### SUPPLIED DATA ###
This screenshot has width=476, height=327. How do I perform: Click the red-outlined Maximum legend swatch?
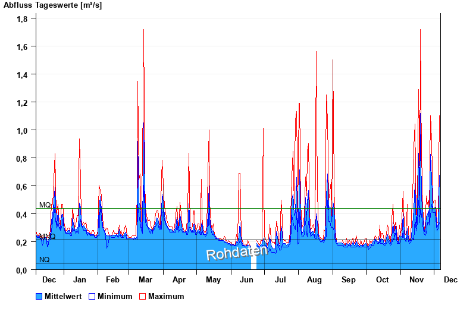[142, 296]

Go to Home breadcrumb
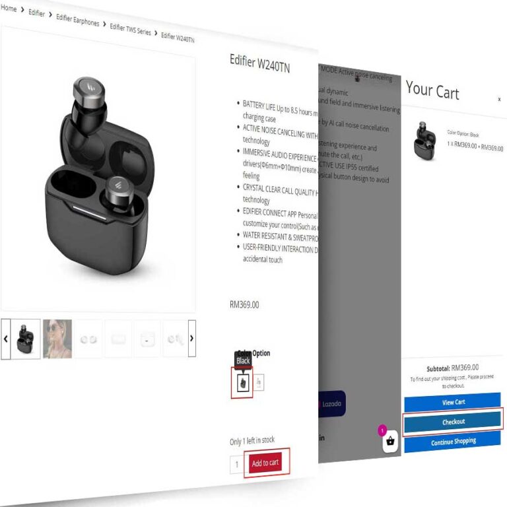[x=9, y=8]
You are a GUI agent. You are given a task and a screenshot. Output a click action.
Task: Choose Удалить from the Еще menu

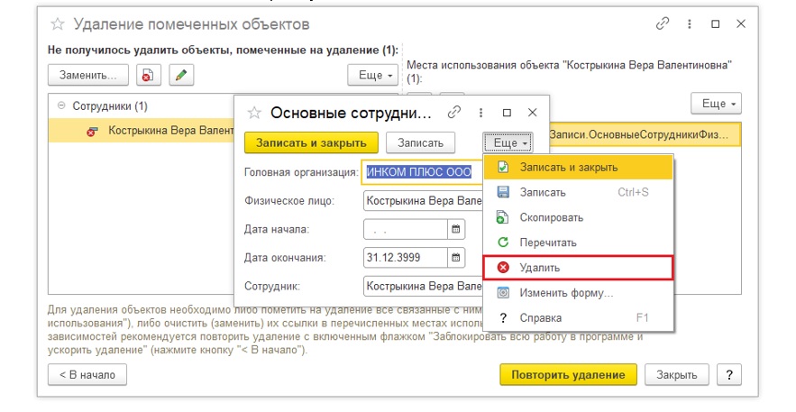click(x=539, y=268)
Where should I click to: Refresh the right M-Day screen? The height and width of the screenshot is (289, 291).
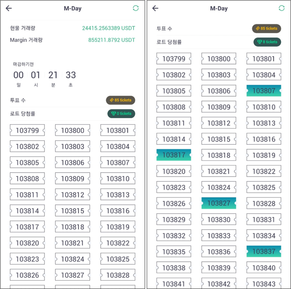(x=281, y=8)
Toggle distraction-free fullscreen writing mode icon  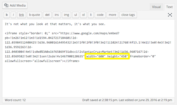[x=170, y=15]
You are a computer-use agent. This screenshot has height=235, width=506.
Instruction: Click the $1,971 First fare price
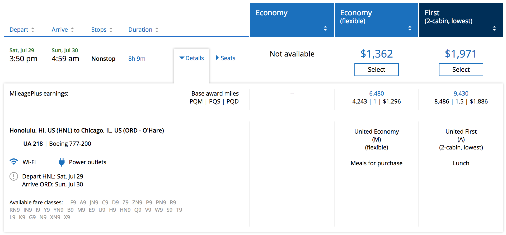coord(461,54)
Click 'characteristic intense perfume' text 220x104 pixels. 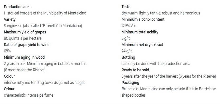tap(28, 95)
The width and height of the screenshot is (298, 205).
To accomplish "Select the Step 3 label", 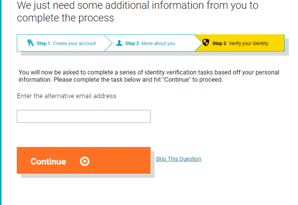I will [219, 43].
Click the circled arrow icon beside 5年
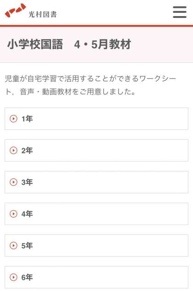193x291 pixels. (13, 245)
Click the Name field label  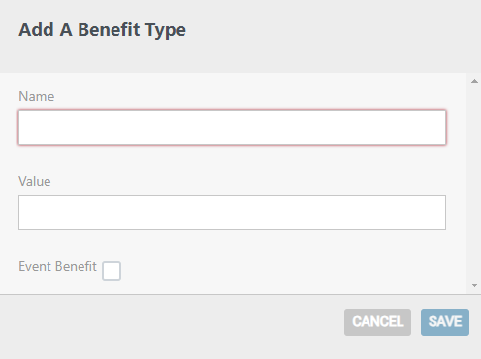pyautogui.click(x=37, y=96)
###
• EXERCISE DESCRIPTION
Within the data above, filter for lines containing the word "agent" and copy each one.

• OUTPUT BELOW
You are a GUI agent. You are given a task and a screenshot. Output a click action.
You are a computer-use agent. This screenshot has height=235, width=506.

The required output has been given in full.